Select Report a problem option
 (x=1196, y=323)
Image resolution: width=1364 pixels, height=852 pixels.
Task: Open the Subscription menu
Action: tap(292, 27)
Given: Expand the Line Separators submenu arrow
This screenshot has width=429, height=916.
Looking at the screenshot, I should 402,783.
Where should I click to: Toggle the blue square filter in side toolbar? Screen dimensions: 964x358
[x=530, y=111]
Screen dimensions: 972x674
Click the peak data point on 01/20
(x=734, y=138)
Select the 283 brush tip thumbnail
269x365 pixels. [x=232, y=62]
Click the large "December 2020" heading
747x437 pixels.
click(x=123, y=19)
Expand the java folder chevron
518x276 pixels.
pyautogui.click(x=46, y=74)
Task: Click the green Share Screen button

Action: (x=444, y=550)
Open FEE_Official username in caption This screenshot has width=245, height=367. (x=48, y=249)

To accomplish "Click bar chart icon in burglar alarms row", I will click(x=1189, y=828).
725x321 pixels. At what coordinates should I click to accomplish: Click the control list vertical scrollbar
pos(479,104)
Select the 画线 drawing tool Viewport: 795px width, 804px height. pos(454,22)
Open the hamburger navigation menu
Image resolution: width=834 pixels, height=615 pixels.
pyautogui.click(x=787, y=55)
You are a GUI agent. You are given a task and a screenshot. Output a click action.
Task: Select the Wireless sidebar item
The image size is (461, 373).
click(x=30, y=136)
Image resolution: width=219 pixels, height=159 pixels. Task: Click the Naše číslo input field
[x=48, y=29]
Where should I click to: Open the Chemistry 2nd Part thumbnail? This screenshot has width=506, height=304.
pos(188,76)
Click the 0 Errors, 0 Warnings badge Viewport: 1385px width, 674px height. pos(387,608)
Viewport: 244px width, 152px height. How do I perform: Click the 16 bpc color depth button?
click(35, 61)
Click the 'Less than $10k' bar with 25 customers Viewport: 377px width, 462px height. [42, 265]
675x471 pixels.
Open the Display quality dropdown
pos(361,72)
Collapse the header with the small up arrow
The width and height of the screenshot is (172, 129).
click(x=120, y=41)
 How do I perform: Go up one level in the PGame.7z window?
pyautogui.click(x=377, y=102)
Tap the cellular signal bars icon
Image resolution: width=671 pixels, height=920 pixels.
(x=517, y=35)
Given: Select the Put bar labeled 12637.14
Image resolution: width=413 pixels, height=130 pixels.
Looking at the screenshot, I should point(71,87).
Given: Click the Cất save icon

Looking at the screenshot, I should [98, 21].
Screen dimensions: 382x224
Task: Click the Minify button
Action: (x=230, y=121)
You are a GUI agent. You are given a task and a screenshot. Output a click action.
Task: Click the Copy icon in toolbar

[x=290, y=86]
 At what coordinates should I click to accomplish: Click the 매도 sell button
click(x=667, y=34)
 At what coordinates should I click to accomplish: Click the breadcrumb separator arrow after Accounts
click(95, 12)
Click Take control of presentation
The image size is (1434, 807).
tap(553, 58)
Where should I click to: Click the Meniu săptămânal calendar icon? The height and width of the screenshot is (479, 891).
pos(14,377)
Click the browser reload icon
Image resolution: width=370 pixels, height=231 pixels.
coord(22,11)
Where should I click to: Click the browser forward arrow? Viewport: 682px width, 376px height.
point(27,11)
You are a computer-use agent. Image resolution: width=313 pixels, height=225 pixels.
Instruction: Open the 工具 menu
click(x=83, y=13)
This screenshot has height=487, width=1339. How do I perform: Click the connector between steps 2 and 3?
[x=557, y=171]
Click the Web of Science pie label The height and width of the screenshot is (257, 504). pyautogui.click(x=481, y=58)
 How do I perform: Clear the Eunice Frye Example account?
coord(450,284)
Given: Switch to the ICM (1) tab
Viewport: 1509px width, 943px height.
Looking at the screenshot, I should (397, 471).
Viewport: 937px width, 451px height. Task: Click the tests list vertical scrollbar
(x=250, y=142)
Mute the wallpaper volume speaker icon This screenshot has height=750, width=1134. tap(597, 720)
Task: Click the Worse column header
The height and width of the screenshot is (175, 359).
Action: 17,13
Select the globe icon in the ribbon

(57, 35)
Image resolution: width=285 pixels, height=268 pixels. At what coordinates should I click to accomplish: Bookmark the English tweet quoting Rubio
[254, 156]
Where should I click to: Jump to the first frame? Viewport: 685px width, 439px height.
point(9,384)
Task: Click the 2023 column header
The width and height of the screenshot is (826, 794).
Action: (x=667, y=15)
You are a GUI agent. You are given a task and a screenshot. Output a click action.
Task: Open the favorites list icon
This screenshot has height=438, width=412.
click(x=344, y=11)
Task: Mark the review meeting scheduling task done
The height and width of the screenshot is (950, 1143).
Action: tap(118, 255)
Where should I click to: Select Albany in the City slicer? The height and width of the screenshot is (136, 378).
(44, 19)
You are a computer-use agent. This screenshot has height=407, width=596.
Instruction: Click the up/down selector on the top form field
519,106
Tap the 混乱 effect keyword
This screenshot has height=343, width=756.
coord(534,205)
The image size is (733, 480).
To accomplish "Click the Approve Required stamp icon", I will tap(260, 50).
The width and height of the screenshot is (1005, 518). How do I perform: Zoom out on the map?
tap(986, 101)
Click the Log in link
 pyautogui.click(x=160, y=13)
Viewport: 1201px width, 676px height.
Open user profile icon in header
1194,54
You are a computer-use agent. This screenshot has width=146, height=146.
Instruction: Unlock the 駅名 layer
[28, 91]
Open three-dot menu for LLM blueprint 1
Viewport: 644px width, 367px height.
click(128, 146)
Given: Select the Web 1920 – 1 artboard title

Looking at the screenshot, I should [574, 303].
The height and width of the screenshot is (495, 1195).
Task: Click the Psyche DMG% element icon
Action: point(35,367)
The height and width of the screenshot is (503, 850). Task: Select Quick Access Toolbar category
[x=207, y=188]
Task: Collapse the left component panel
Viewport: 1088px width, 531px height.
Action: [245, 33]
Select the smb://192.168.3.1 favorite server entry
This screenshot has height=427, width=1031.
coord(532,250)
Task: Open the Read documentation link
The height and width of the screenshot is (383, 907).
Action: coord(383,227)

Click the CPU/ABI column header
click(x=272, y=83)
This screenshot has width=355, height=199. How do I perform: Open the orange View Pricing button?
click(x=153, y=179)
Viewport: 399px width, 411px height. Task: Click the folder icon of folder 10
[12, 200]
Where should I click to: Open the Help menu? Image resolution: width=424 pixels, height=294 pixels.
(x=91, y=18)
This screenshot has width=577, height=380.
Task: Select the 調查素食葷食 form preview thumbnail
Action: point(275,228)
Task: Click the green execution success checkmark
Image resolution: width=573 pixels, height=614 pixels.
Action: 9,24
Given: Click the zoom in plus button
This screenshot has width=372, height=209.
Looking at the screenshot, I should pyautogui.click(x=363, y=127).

▬▬▬▬▬▬

# [What is needed]
Without dropping a single line, output the records above exactly.

# [Finished exercise]
Select Report a problem option
 (x=1196, y=323)
Image resolution: width=1364 pixels, height=852 pixels.
Task: Open the Subscription menu
Action: tap(292, 27)
Given: Expand the Line Separators submenu arrow
This screenshot has width=429, height=916.
Looking at the screenshot, I should 402,783.
Where should I click to: Toggle the blue square filter in side toolbar? Screen dimensions: 964x358
[x=530, y=111]
Screen dimensions: 972x674
Click the peak data point on 01/20
(x=734, y=138)
Select the 283 brush tip thumbnail
269x365 pixels. [x=232, y=62]
Click the large "December 2020" heading
747x437 pixels.
click(x=123, y=19)
Expand the java folder chevron
518x276 pixels.
pyautogui.click(x=46, y=74)
Task: Click the green Share Screen button

Action: (x=444, y=550)
Open FEE_Official username in caption This screenshot has width=245, height=367. (x=48, y=249)

To accomplish "Click bar chart icon in burglar alarms row", I will click(x=1189, y=828).
725x321 pixels. At what coordinates should I click to accomplish: Click the control list vertical scrollbar
pos(479,104)
Select the 画线 drawing tool Viewport: 795px width, 804px height. pos(454,22)
Open the hamburger navigation menu
Image resolution: width=834 pixels, height=615 pixels.
pyautogui.click(x=787, y=55)
You are a GUI agent. You are given a task and a screenshot. Output a click action.
Task: Select the Wireless sidebar item
The image size is (461, 373).
click(x=30, y=136)
Image resolution: width=219 pixels, height=159 pixels. Task: Click the Naše číslo input field
[x=48, y=29]
Where should I click to: Open the Chemistry 2nd Part thumbnail? This screenshot has width=506, height=304.
pos(188,76)
Click the 0 Errors, 0 Warnings badge Viewport: 1385px width, 674px height. pos(387,608)
Viewport: 244px width, 152px height. How do I perform: Click the 16 bpc color depth button?
click(35, 61)
Click the 'Less than $10k' bar with 25 customers Viewport: 377px width, 462px height. [42, 265]
675x471 pixels.
Open the Display quality dropdown
pos(361,72)
Collapse the header with the small up arrow
The width and height of the screenshot is (172, 129).
click(x=120, y=41)
 How do I perform: Go up one level in the PGame.7z window?
pyautogui.click(x=377, y=102)
Tap the cellular signal bars icon
Image resolution: width=671 pixels, height=920 pixels.
(x=517, y=35)
Given: Select the Put bar labeled 12637.14
Image resolution: width=413 pixels, height=130 pixels.
Looking at the screenshot, I should point(71,87).
Given: Click the Cất save icon

Looking at the screenshot, I should [98, 21].
Screen dimensions: 382x224
Task: Click the Minify button
Action: (x=230, y=121)
You are a GUI agent. You are given a task and a screenshot. Output a click action.
Task: Click the Copy icon in toolbar

[x=290, y=86]
 At what coordinates should I click to accomplish: Click the 매도 sell button
click(x=667, y=34)
 At what coordinates should I click to accomplish: Click the breadcrumb separator arrow after Accounts
click(95, 12)
Click Take control of presentation
The image size is (1434, 807).
tap(553, 58)
Where should I click to: Click the Meniu săptămânal calendar icon? The height and width of the screenshot is (479, 891).
pos(14,377)
Click the browser reload icon
Image resolution: width=370 pixels, height=231 pixels.
coord(22,11)
Where should I click to: Click the browser forward arrow? Viewport: 682px width, 376px height.
point(27,11)
You are a computer-use agent. Image resolution: width=313 pixels, height=225 pixels.
Instruction: Open the 工具 menu
click(x=83, y=13)
This screenshot has height=487, width=1339. How do I perform: Click the connector between steps 2 and 3?
[x=557, y=171]
Click the Web of Science pie label The height and width of the screenshot is (257, 504). pyautogui.click(x=481, y=58)
 How do I perform: Clear the Eunice Frye Example account?
coord(450,284)
Given: Switch to the ICM (1) tab
Viewport: 1509px width, 943px height.
Looking at the screenshot, I should (397, 471).
Viewport: 937px width, 451px height. Task: Click the tests list vertical scrollbar
(x=250, y=142)
Mute the wallpaper volume speaker icon This screenshot has height=750, width=1134. tap(597, 720)
Task: Click the Worse column header
The height and width of the screenshot is (175, 359).
Action: 17,13
Select the globe icon in the ribbon

(57, 35)
Image resolution: width=285 pixels, height=268 pixels. At what coordinates should I click to accomplish: Bookmark the English tweet quoting Rubio
[254, 156]
Where should I click to: Jump to the first frame? Viewport: 685px width, 439px height.
point(9,384)
Task: Click the 2023 column header
The width and height of the screenshot is (826, 794).
Action: (x=667, y=15)
You are a GUI agent. You are given a task and a screenshot. Output a click action.
Task: Open the favorites list icon
This screenshot has height=438, width=412.
click(x=344, y=11)
Task: Mark the review meeting scheduling task done
The height and width of the screenshot is (950, 1143).
Action: tap(118, 255)
Where should I click to: Select Albany in the City slicer? The height and width of the screenshot is (136, 378).
(44, 19)
You are a computer-use agent. This screenshot has height=407, width=596.
Instruction: Click the up/down selector on the top form field
519,106
Tap the 混乱 effect keyword
This screenshot has height=343, width=756.
coord(534,205)
The image size is (733, 480).
To accomplish "Click the Approve Required stamp icon", I will tap(260, 50).
The width and height of the screenshot is (1005, 518). How do I perform: Zoom out on the map?
tap(986, 101)
Click the Log in link
 pyautogui.click(x=160, y=13)
Viewport: 1201px width, 676px height.
Open user profile icon in header
1194,54
You are a computer-use agent. This screenshot has width=146, height=146.
Instruction: Unlock the 駅名 layer
[28, 91]
Open three-dot menu for LLM blueprint 1
Viewport: 644px width, 367px height.
click(128, 146)
Given: Select the Web 1920 – 1 artboard title

Looking at the screenshot, I should [574, 303].
The height and width of the screenshot is (495, 1195).
Task: Click the Psyche DMG% element icon
Action: point(35,367)
The height and width of the screenshot is (503, 850). Task: Select Quick Access Toolbar category
[x=207, y=188]
Task: Collapse the left component panel
Viewport: 1088px width, 531px height.
Action: [245, 33]
Select the smb://192.168.3.1 favorite server entry
This screenshot has height=427, width=1031.
coord(532,250)
Task: Open the Read documentation link
The height and width of the screenshot is (383, 907).
Action: coord(383,227)

Click the CPU/ABI column header
click(x=272, y=83)
This screenshot has width=355, height=199. How do I perform: Open the orange View Pricing button?
click(x=153, y=179)
Viewport: 399px width, 411px height. Task: Click the folder icon of folder 10
[12, 200]
Where should I click to: Open the Help menu? Image resolution: width=424 pixels, height=294 pixels.
(x=91, y=18)
This screenshot has width=577, height=380.
Task: Select the 調查素食葷食 form preview thumbnail
Action: point(275,228)
Task: Click the green execution success checkmark
Image resolution: width=573 pixels, height=614 pixels.
Action: 9,24
Given: Click the zoom in plus button
This screenshot has width=372, height=209.
Looking at the screenshot, I should pyautogui.click(x=363, y=127).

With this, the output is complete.